=== Record set ===
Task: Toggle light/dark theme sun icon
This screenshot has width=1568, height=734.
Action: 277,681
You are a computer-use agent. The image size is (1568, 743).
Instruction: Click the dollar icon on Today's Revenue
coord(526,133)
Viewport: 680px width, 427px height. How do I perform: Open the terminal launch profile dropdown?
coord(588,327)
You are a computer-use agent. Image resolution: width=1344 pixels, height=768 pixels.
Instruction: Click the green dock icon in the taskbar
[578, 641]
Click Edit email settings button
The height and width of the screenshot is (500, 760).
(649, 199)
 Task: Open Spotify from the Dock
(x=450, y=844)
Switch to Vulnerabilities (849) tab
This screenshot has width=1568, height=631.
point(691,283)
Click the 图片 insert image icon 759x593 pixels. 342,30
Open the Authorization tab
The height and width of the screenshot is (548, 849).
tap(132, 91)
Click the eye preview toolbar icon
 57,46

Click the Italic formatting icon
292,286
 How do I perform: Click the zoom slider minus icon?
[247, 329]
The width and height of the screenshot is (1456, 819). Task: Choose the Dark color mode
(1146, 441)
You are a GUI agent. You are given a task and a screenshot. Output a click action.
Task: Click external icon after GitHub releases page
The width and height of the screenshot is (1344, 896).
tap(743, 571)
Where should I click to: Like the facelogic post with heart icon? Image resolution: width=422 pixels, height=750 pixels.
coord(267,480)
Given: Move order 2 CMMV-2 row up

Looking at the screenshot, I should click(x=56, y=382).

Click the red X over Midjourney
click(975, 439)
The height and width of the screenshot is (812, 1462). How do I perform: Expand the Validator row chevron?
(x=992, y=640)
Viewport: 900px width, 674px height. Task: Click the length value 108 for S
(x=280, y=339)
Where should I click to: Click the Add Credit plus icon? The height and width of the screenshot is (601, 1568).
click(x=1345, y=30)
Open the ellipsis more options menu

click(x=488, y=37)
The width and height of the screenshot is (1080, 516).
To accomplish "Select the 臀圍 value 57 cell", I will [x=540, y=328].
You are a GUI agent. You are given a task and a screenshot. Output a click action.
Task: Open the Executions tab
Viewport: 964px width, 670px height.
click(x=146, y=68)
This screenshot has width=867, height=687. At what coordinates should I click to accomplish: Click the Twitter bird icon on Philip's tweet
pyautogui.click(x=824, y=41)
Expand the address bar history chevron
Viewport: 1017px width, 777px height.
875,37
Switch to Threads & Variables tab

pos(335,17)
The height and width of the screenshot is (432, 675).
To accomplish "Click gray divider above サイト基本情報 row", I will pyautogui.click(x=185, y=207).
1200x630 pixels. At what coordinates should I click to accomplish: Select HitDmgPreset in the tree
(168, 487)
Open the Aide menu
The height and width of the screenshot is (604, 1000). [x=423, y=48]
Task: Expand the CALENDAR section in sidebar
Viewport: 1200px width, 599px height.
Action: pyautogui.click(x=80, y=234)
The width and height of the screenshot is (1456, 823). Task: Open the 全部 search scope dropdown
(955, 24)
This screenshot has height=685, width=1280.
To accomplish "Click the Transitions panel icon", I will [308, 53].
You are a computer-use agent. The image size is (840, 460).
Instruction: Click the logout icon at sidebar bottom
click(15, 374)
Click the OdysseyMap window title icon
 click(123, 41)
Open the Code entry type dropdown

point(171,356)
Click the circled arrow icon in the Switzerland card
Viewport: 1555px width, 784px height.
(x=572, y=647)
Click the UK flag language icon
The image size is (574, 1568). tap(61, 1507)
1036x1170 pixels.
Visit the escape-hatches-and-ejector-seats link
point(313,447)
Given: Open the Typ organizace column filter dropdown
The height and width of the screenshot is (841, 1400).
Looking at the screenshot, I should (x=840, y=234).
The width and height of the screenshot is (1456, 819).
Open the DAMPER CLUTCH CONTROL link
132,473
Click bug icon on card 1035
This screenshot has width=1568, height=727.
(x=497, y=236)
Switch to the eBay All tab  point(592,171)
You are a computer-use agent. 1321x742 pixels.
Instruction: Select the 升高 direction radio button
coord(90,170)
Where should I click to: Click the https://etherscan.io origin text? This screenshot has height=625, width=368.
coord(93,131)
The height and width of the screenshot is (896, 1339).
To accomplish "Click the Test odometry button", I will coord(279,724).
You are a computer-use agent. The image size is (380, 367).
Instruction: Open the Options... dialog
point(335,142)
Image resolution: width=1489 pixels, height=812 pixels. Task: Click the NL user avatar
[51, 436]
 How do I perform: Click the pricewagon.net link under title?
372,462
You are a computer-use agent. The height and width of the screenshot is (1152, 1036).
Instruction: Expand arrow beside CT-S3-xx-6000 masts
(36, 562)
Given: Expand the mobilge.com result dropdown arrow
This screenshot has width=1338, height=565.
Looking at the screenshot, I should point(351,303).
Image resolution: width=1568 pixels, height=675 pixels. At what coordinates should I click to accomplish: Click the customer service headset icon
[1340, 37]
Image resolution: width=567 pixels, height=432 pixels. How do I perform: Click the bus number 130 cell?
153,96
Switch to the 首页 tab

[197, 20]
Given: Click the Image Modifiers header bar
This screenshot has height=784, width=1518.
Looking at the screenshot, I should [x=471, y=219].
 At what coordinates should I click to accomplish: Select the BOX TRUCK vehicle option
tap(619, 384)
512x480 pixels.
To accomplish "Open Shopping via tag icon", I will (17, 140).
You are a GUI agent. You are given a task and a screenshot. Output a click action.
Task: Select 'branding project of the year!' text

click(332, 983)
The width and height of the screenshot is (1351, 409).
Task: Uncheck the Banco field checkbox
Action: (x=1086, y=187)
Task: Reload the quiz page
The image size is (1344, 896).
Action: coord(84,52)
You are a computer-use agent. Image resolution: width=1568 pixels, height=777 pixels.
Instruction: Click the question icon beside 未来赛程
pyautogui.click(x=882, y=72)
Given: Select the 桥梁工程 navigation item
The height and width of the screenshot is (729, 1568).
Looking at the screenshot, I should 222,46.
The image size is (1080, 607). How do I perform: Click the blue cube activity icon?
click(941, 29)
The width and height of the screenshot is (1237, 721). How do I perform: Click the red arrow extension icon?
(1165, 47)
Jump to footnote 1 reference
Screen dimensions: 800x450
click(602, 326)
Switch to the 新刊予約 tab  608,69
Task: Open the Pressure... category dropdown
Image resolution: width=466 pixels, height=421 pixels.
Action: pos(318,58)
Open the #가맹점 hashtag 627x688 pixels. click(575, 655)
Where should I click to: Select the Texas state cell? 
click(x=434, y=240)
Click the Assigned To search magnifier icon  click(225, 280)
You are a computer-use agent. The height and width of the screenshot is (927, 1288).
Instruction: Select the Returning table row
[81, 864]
===
=== Directions ===
Count the lines in the items above that contain the string "Expand", treating uppercase and lowercase as different. Reply with the number alone.

=== Result of the task ===
5